Le trou noir

vue d'artiste
(vue d'artiste)

La notion de trou noir, née à la fin du XVIIIème siècle et développée au début du XXème, est courante en astronomie — et par métaphore dans bien d'autres domaines, mais n'est pas sans soulever un certain nombre d'interrogations philosophiques.

D'abord, si l'on prend la peine de qualifier un trou de noir, cela sous-entend qu'il peut exister des trous blancs, rouge vif, bleu marine ou vert caca d'oie. Un trou peut-il être d'une autre couleur que le noir ?
Le noir correspond à l'absence totale de rayonnement lumineux : c'est un trou qu'on ne voit pas.

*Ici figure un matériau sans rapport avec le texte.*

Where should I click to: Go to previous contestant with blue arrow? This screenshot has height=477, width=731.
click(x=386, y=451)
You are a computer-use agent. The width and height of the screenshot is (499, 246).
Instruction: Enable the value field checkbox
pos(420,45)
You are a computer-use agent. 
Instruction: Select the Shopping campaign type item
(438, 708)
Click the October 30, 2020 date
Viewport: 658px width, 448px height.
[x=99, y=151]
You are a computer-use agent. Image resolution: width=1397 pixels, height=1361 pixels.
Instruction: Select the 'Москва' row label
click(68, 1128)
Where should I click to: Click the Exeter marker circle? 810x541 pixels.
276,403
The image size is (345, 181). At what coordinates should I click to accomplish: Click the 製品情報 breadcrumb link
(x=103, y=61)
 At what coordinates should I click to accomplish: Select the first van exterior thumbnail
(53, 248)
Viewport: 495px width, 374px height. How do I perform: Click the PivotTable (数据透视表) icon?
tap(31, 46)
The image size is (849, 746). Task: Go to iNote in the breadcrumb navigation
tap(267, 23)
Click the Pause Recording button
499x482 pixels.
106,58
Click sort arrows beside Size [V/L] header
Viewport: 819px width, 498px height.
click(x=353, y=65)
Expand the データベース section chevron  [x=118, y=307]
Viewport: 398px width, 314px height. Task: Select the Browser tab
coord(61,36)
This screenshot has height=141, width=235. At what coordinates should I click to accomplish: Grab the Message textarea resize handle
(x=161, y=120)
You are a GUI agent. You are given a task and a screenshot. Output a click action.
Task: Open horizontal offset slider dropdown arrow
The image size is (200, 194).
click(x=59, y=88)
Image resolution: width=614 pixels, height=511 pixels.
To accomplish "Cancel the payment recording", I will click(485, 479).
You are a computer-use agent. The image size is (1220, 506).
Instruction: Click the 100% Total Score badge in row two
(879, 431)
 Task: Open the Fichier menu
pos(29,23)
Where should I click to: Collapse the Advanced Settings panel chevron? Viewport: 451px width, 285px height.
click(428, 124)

On peut penser qu'on le distinguerait comme le nez au milieu de la figure s'il était jaune d'oeuf ou bleu métallisé. Or, il est si infiniment petit qu'il est rigoureusement impossible d'en distinguer la couleur. Si ça se trouve, à l'intérieur, c'est un véritable feu d'artifice d'arc-en-ciel, mais le spectacle reste réservé aux initiés, ceux qui ont acheté leur billet sans se rendre compte qu'il s'agissait d'un aller simple.

Comment décrire les caractéristiques de ce qu'on ne peut voir ? C'est une démarche aussi vaine de vouloir détailler la forme, le poids et l'étendue du Néant. Néanmoins, depuis des millénaires, des gens se sont évertués à décrire l'invisible. Le trou noir est au monde moderne ce que l'âme est au monde classique, ou le dahu à celui des scouts, à la différence que le dahu ne vous avale pas tout cru quand vous le rencontrez. Le trou noir est d'une certaine façon à ranger sur la même étagère que le Père Noël, qui, on le sait, est rouge. Ou que les petits bonshommes verts, qui sont généralement gris.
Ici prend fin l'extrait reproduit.